* _TEXTAUSZUG_:
◇ ◇ ◇ ◇
Guido Meyer war noch Student, als er 1992 mit seinem Kommilitonen Marcel Kolvenbach die "Mach's-mit"-Kampagne erfand - und damit den Grundstein für alle weiteren Plakatkampagnen gegen Aids in Deutschland legte. Mehr als zehn Jahre lang ersann der Werber immer neue Ideen, wie er deutsche Städte mit Bildern übergroßer Kondome plakatieren und so die Menschen aufrütteln könnte - ein Gespräch zum Welt-Aids-Tag an diesem Mittwoch.

Der Blick durch die rosarote Kondombrille war Guido Meyers erste Plakatidee. (Foto: Fotograf: ag.ap)

SZ: Hallo Herr Meyer, wussten Sie, dass die Deutschen im vergangenen Jahr 215 Millionen Kondome gekauft haben, so viele wie noch nie?

Meyer: Die genaue Zahl kannte ich nicht. Und ob wirklich 215 Millionen Kondome im entscheidenden Moment benutzt wurden, weiß ich auch nicht. Aber sicherlich ist der Umgang mit dem Thema Verhütung und Kondome unverkrampfter geworden. Zum Glück.

SZ: Betrachten Sie das auch als Ihr Verdienst?

Meyer: Nur zu einem kleinen Teil. Die Kampagne hat ja die Bundeszentrale für gesundheitliche Aufklärung organisiert. Von mir und Marcel Kolvenbach stammt nur die Idee, das Kondom erstmals spielerisch und charmant auf Postern abzubilden - und es nicht als notwendiges, peinliches Übel zu behandeln, wie es bis dahin meistens der Fall war.

SZ: Wie kamen Sie auf die Idee?
◇ ◇ ◇ ◇
Quelldaten
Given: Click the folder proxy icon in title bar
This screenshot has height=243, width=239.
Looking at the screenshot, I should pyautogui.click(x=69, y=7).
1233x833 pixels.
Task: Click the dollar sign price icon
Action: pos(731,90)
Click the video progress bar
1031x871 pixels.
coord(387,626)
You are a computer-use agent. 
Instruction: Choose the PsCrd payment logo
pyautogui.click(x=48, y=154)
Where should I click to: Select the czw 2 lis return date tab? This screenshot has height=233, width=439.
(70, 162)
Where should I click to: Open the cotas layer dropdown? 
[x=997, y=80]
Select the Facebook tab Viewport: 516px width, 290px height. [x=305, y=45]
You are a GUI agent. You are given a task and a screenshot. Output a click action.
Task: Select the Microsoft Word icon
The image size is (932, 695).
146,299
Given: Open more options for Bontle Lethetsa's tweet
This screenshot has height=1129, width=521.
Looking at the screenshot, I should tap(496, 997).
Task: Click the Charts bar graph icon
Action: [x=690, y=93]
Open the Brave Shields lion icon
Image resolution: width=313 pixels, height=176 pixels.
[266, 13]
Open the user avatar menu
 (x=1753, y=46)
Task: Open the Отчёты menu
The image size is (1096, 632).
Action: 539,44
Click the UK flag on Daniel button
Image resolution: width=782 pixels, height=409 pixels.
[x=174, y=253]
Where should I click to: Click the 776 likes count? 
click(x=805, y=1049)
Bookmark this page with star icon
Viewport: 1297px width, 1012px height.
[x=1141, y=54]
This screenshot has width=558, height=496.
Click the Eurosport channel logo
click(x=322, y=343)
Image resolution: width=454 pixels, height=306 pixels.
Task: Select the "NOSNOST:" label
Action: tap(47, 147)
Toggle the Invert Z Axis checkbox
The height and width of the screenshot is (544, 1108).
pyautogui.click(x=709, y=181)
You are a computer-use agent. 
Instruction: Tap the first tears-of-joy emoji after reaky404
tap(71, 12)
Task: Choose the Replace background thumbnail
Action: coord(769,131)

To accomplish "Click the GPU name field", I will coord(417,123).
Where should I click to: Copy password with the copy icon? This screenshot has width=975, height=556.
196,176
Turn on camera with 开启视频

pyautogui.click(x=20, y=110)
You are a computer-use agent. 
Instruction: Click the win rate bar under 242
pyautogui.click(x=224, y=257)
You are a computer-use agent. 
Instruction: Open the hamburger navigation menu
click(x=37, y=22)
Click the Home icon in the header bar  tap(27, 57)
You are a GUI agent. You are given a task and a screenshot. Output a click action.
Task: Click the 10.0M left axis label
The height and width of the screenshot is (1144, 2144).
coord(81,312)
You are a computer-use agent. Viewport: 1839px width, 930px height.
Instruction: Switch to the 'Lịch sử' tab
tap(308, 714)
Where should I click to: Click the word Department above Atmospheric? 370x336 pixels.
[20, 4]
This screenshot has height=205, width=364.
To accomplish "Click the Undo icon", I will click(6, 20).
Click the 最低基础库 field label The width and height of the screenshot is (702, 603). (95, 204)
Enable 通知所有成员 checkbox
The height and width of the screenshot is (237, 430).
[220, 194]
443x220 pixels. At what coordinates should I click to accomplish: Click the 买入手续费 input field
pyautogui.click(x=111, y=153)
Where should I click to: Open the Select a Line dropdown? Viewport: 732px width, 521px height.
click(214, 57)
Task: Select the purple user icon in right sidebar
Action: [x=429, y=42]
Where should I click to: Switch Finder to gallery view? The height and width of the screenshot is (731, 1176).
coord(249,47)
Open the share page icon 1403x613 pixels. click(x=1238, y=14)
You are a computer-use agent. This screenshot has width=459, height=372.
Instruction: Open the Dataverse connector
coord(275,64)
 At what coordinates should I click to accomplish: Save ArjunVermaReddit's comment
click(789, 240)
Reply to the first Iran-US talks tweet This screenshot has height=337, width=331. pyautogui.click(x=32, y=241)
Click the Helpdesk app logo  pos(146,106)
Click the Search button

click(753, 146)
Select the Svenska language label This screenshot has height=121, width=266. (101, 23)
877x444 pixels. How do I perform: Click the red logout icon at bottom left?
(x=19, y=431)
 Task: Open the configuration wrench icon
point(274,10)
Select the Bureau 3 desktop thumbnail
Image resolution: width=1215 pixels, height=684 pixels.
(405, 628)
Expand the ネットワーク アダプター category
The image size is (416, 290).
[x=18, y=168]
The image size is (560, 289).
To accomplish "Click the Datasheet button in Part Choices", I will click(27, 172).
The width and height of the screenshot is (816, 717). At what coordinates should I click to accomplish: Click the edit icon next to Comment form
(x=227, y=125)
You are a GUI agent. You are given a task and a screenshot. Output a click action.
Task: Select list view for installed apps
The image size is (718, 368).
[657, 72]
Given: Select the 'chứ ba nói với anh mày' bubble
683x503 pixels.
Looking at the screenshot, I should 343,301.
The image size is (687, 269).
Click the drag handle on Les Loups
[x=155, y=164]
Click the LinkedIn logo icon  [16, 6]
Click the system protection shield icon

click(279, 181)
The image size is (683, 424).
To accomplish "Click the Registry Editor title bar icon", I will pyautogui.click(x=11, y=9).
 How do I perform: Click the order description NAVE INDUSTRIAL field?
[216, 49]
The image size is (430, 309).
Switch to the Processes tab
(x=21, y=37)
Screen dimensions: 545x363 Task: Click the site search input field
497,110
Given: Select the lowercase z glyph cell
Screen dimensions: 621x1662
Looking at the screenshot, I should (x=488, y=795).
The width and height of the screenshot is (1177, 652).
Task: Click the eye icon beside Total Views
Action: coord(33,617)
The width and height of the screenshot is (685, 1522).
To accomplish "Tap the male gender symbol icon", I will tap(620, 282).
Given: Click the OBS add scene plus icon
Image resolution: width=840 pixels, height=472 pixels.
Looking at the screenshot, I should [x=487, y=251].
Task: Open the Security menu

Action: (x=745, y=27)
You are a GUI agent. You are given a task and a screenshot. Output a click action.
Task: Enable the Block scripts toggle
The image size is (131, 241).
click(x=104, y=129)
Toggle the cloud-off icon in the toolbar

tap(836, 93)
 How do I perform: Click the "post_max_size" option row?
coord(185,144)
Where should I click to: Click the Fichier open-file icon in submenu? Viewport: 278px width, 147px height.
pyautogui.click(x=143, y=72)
◇ ◇ ◇ ◇
* _AUFGABENSTELLUNG 1_:
Beantworten Sie anhand des Interviews über die Kondom-Plakate kurz diese Fragen:
(a) In welchem Jahr erfanden Meyer und Kolvenbach die „Mach's-mit“-Kampagne?
(b) Wie viele Kondome kauften die Deutschen laut SZ im vergangenen Jahr?
(c) Wer hat die Kampagne nach Meyers Worten organisiert?
* _AUFGABENSTELLUNG 2_: Schreiben Sie aus dem Interview über die Kondom-Plakate den Abschnitt ab, der bei „Der Blick durch“ beginnt und bei „meistens der Fall war.“ endet.
Das Material hat mit dem Interview nichts zu tun.

* _VOLLSTÄNDIGE ANTWORT 1_:
(a) 1992
(b) 215 Millionen
(c) Die Bundeszentrale für gesundheitliche Aufklärung

* _VOLLSTÄNDIGE ANTWORT 2_:
Der Blick durch die rosarote Kondombrille war Guido Meyers erste Plakatidee. (Foto: Fotograf: ag.ap)

SZ: Hallo Herr Meyer, wussten Sie, dass die Deutschen im vergangenen Jahr 215 Millionen Kondome gekauft haben, so viele wie noch nie?

Meyer: Die genaue Zahl kannte ich nicht. Und ob wirklich 215 Millionen Kondome im entscheidenden Moment benutzt wurden, weiß ich auch nicht. Aber sicherlich ist der Umgang mit dem Thema Verhütung und Kondome unverkrampfter geworden. Zum Glück.

SZ: Betrachten Sie das auch als Ihr Verdienst?

Meyer: Nur zu einem kleinen Teil. Die Kampagne hat ja die Bundeszentrale für gesundheitliche Aufklärung organisiert. Von mir und Marcel Kolvenbach stammt nur die Idee, das Kondom erstmals spielerisch und charmant auf Postern abzubilden - und es nicht als notwendiges, peinliches Übel zu behandeln, wie es bis dahin meistens der Fall war.